Apr 13, 2007

The search war is over, Google has won, and I couldn't be happier

It's being widely reported that Google's share of the U.S. search market has climbed yet again.

This data is consistent with two points I've recently found. On the quantitative side, 6 weeks into the initial launch of Carmun, we' see that about 60% of the initial traffic has come from search engines, and of that search traffic close to 95% was delivered from Google search. On the qualitative side, prior to March we conducted numerous formal and informal focus groups at NYU, Tufts and Columbia. Overwhelmingly the students told us that Google was their starting point for Internet discovery. And by overwhelmingly I mean over 95% of these kids used Google exclusively for discovery.

I therefore declare the U.S. search war to be over. Google has won and it is becoming the sole starting point for the delivery of web content and services. It won because it works really well for users and and incremental advances will not matter to users -- those doing to searching.
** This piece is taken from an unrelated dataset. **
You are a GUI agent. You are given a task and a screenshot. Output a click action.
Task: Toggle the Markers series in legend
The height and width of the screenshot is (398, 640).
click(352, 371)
I'm totally thrilled with this development. This makes it that much easier to develop and deliver interesting web services. Google does an amazing job of searching through the raw data that is the web (the web as the database). However it is they do it, they are the best ever at providing relevance to search.

But Google does not provide context to search. And that is a vast, huge opportunity, because I believe the next stage of search innovation is about providing context on top of and utilizing Google's dominance relevance. Kind of like adding an application layer called Context on top of Google.

For example, in searching for a hotel in Puerto Rico, one of the top results is from tripadvisor, which delivers ratings, reviews, deals and related information to that search. In other words, it provides a layer of context on top of the original Google search.

Similarly, searching for Mud Coffee in New York (the best coffee there is), brings me results from yelp, 23 reviews, maps and a community. Again, context.

Finally, someone interested in Arthurian legends who searches for a summary of Lancelot and Guinevere might find their way to this project list on Carmun, where a user has put together their own compendium of 38 works related to this subject, with ratings, reviews, groups and a way to locate a work at a university library.

These three examples of context on top of Google results are powerful because they demonstrate the richness and variety that web applications can add to raw indexed data. Having one provider who excels at indexing that data and making it searchable, and having that provider deliver the vast majority of searches, actually makes it easier and more efficient for us service providers to add innovation -- context -- on top of the search.

For that reason I am thrilled that Google has won the search war.


Anonymous said...

Yep, everything that is going to be invented has been invented, theres nothing left to do. we can all just turn off our computers and go back to the real world now.